OPEC, Allies to Lower Oil Output 500,000 Barrels More

OPEC and its allies agreed on Friday to lower their collective crude oil production by an additional 500,000 barrels per day (bpd) for the first quarter of 2020. 
The additional cuts to oil output will be implemented beginning Jan. 1, 2020 and will be added to the current production deal already in place.

Dubbed OPEC+, the Saudi-led OPEC and Russia-led non-OPEC countries had agreed in December 2018 to lower collective oil production by 1.2 million bpd until June 2019 and later extended this deal until the end of March 2020. Saudi Arabia will undertake most of the burden of 500,000 bpd by lowering its individual output by 167,000 bpd, Energy Minister Prince Abdulaziz bin Salman told reporters after the three-hour OPEC+ meeting in Vienna.

The kingdom will also voluntarily lower its crude oil production by an additional 400,000 bpd, which will carry the total of OPEC and non-OPEC cuts to 2.1 million bpd starting from Jan. 1, he added. Russia's condensate oil production, which has lately become a topic of controversy, will no longer be calculated inside the country's crude oil production quota, Russian Energy Minister Alexander Novak announced in the press conference.

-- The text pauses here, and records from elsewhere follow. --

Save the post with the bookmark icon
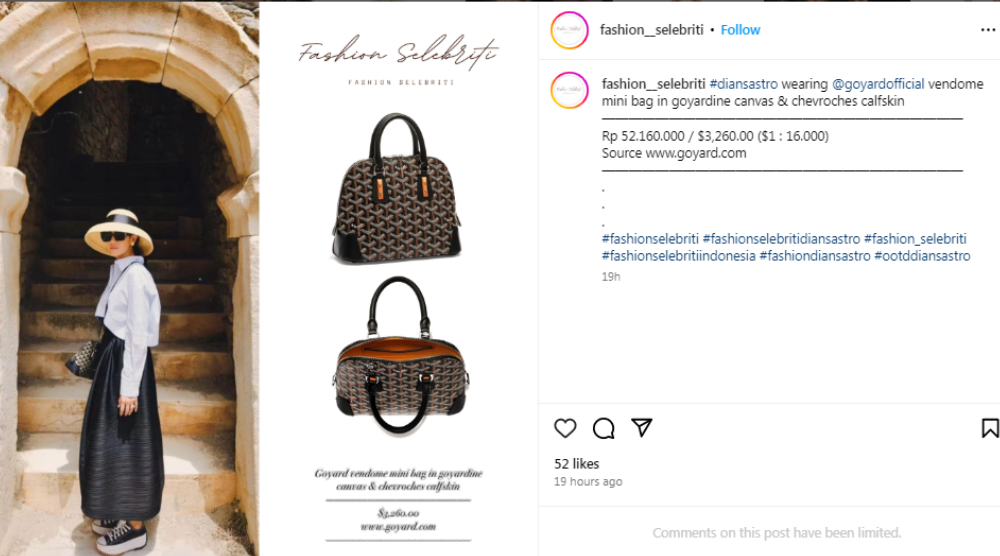Image resolution: width=1000 pixels, height=556 pixels. 990,428
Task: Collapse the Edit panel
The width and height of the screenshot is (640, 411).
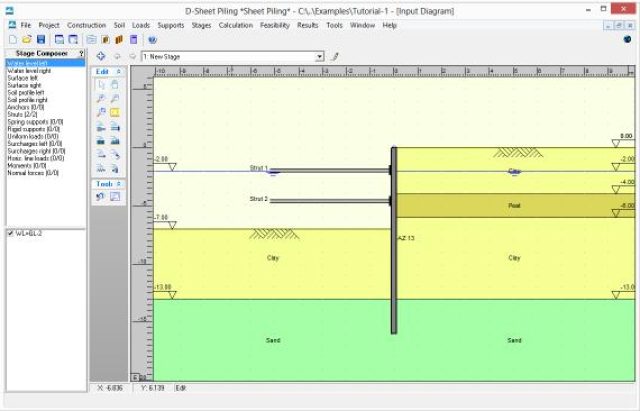Action: (120, 72)
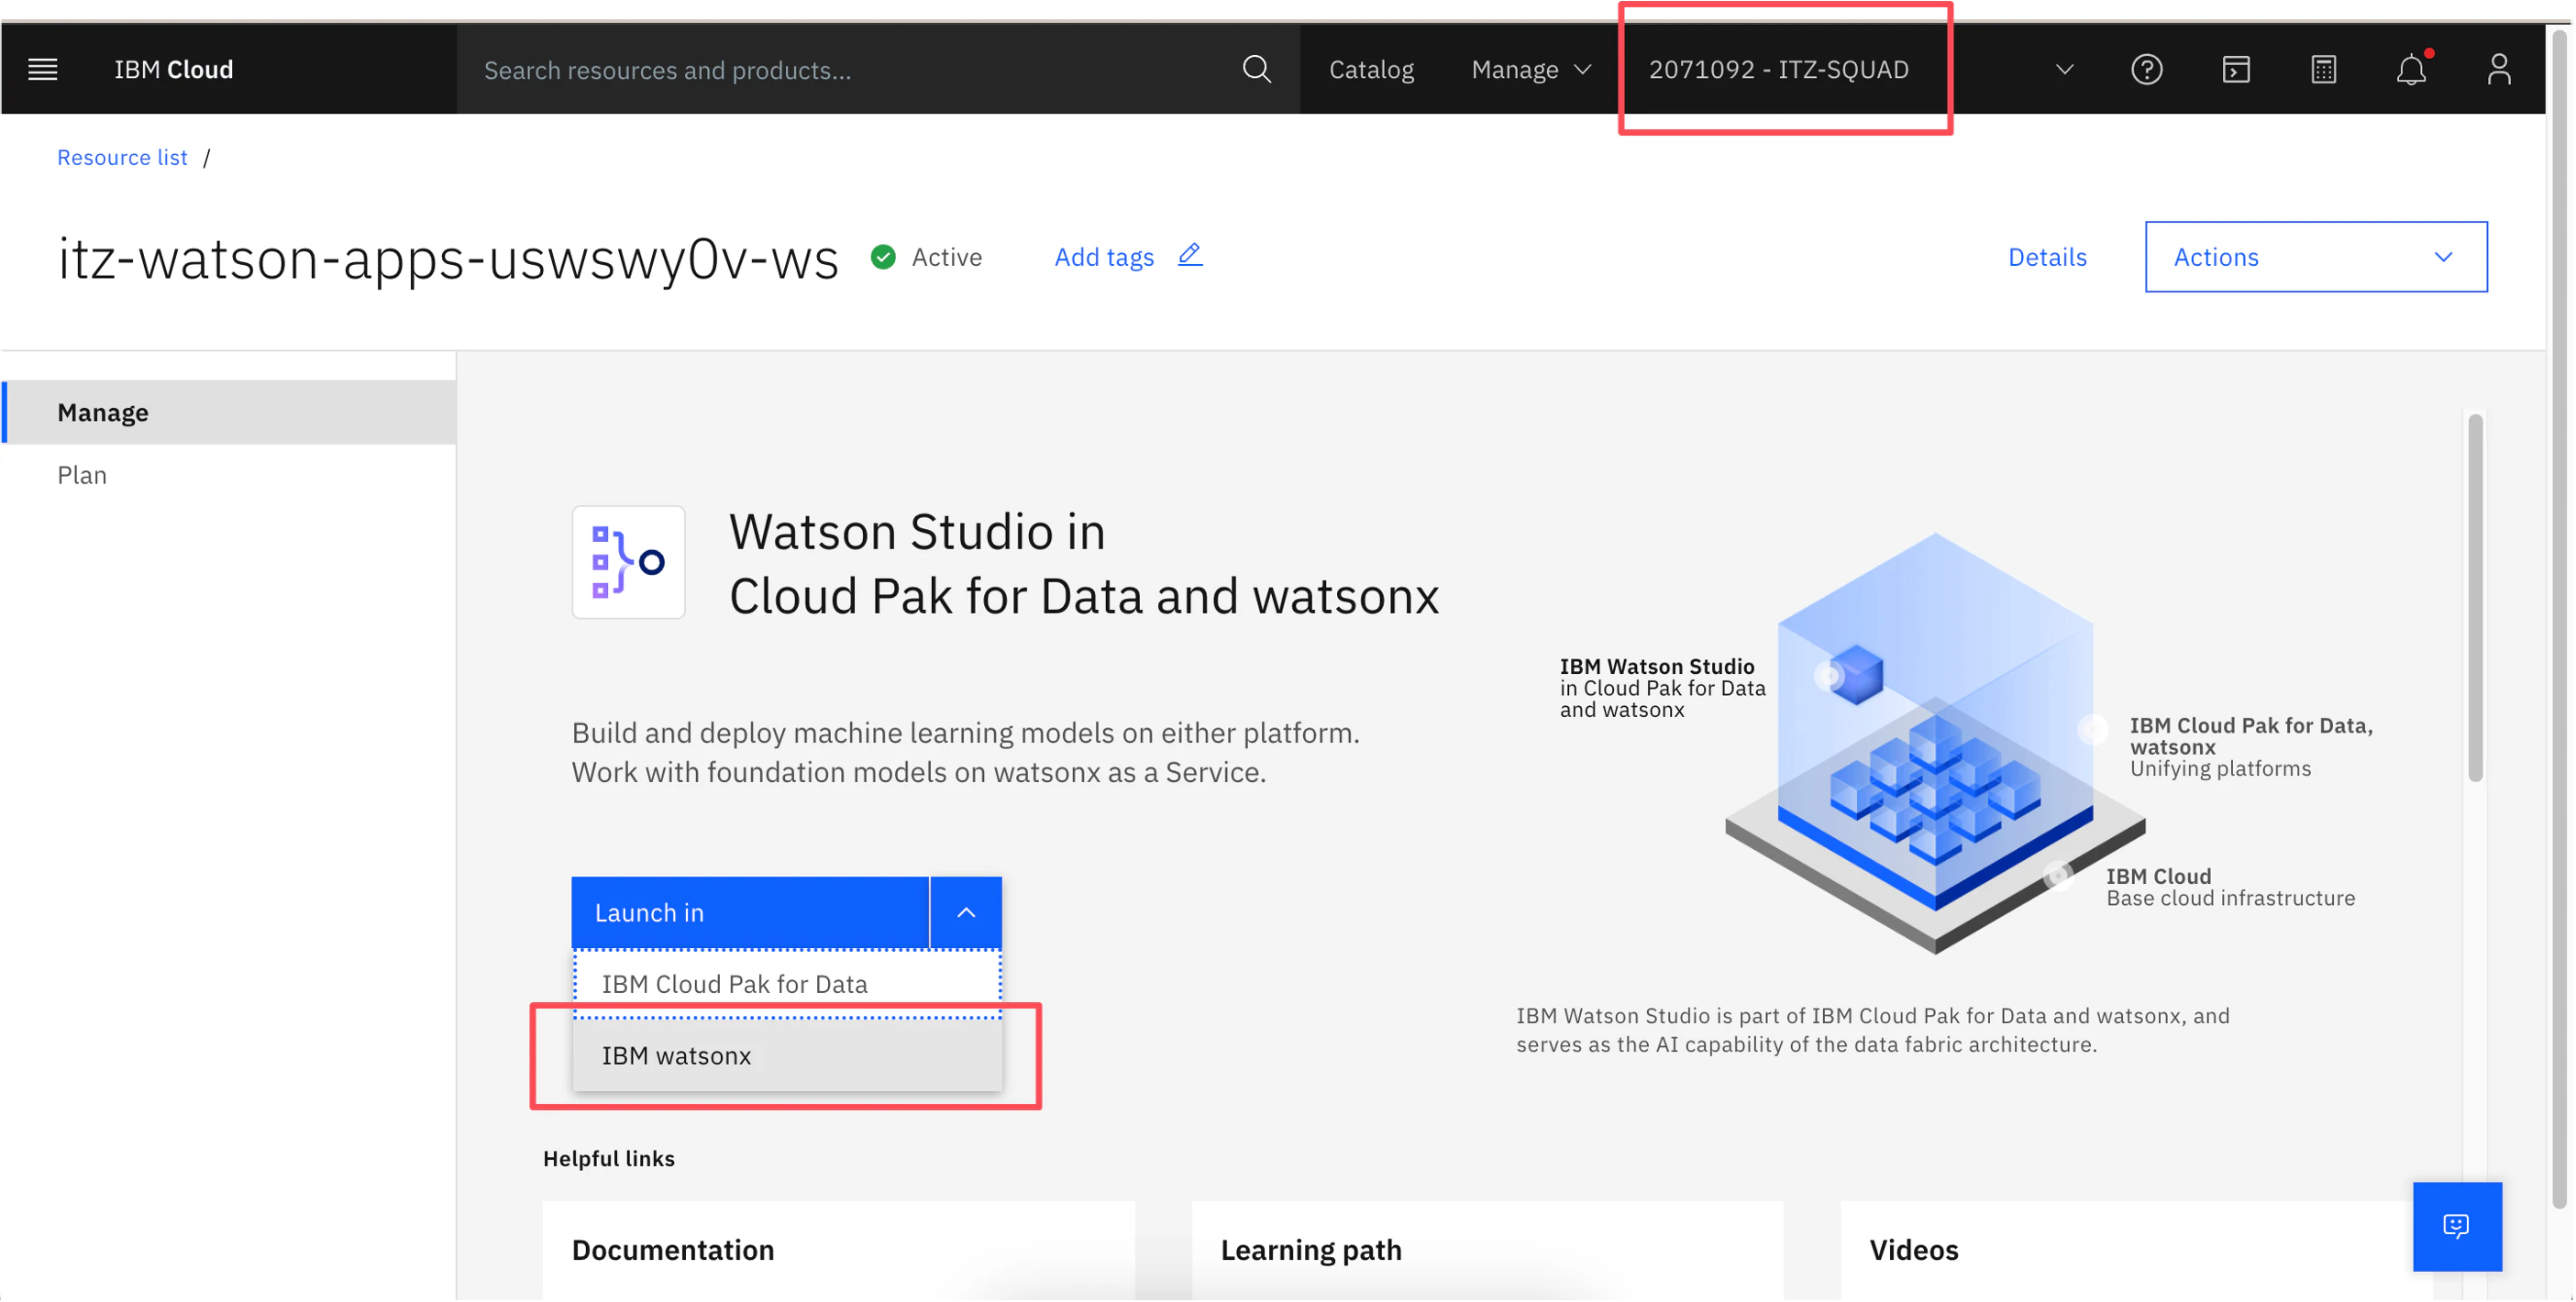Focus the Search resources and products field
This screenshot has width=2576, height=1302.
(x=850, y=70)
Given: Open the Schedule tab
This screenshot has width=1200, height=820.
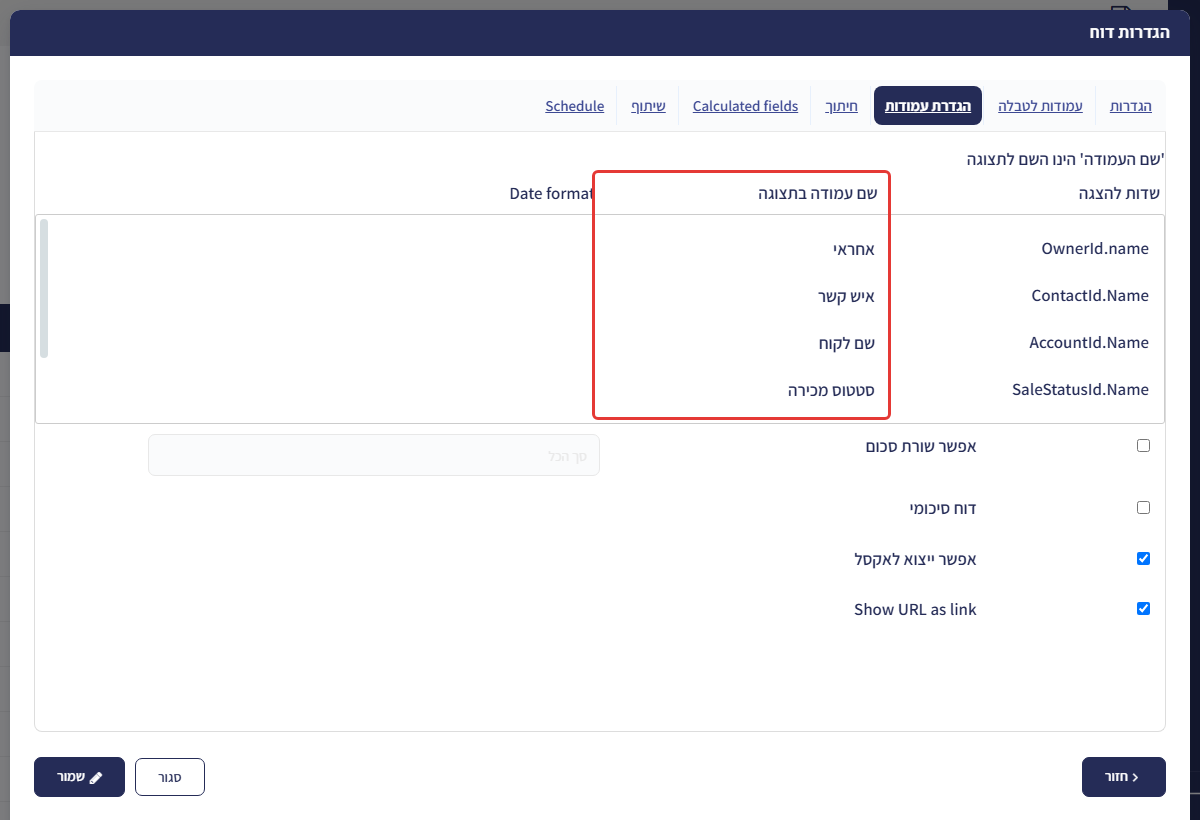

As part of the 500,000 bpd of production curb, Russia will undertake around 70,000 bpd of it, raising the country's oil output cut from 228,000 to 300,000 bpd, Novak added. The latest production cut deal will be reviewed at the beginning of March 2020 based on market conditions and oil prices, the ministers said.

After the decision of deeper OPEC+ cuts, crude prices rallied in the global oil market. International benchmark soared to $64.72 per barrel to post a 2.5% gain at one point, while American benchmark West Texas Intermediate reached as high as $59.69 a barrel for a 2.9% jump.